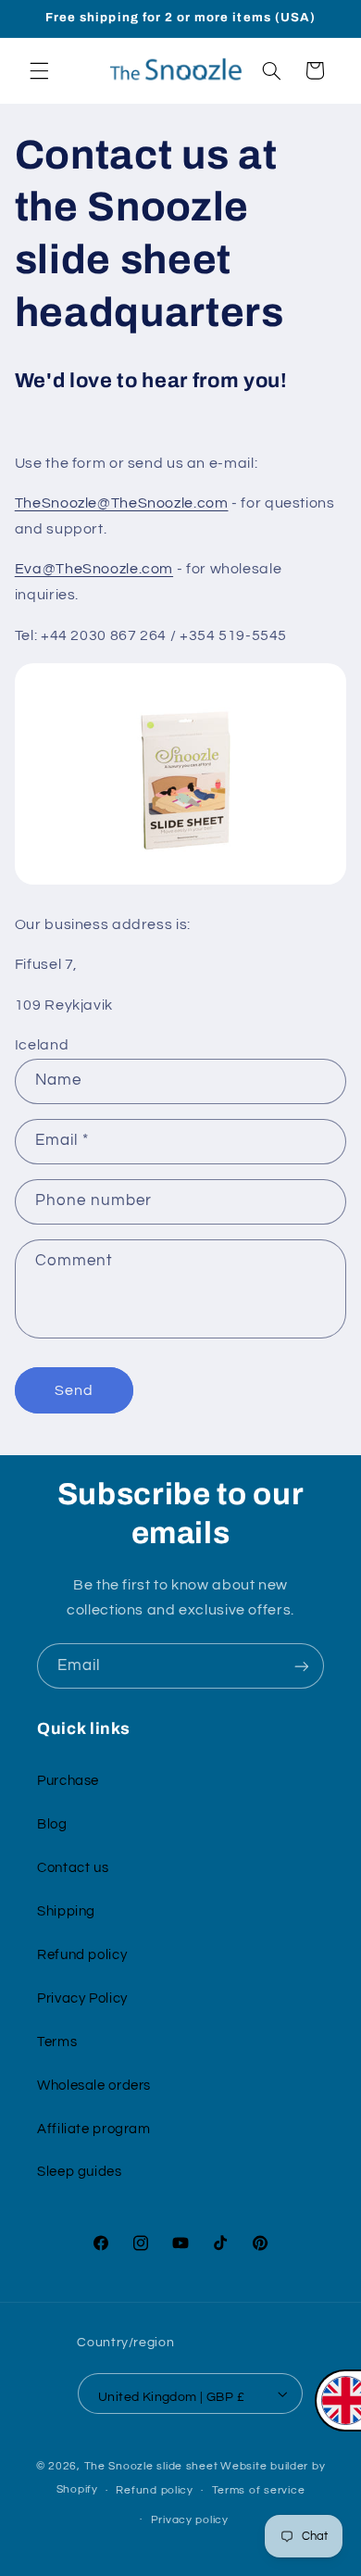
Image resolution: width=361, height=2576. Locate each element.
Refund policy (82, 1955)
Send (74, 1390)
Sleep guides (79, 2172)
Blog (52, 1824)
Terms (57, 2042)
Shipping (66, 1911)
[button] (39, 70)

Exercise directions:
Every line of the data above should be repeated exactly. Omit the pictures.

Response to this exercise:
Image resolution: width=361, height=2576. Locate each element.
Refund policy (82, 1955)
Send (74, 1390)
Sleep guides (79, 2172)
Blog (52, 1824)
Terms (57, 2042)
Shipping (66, 1911)
[button] (39, 70)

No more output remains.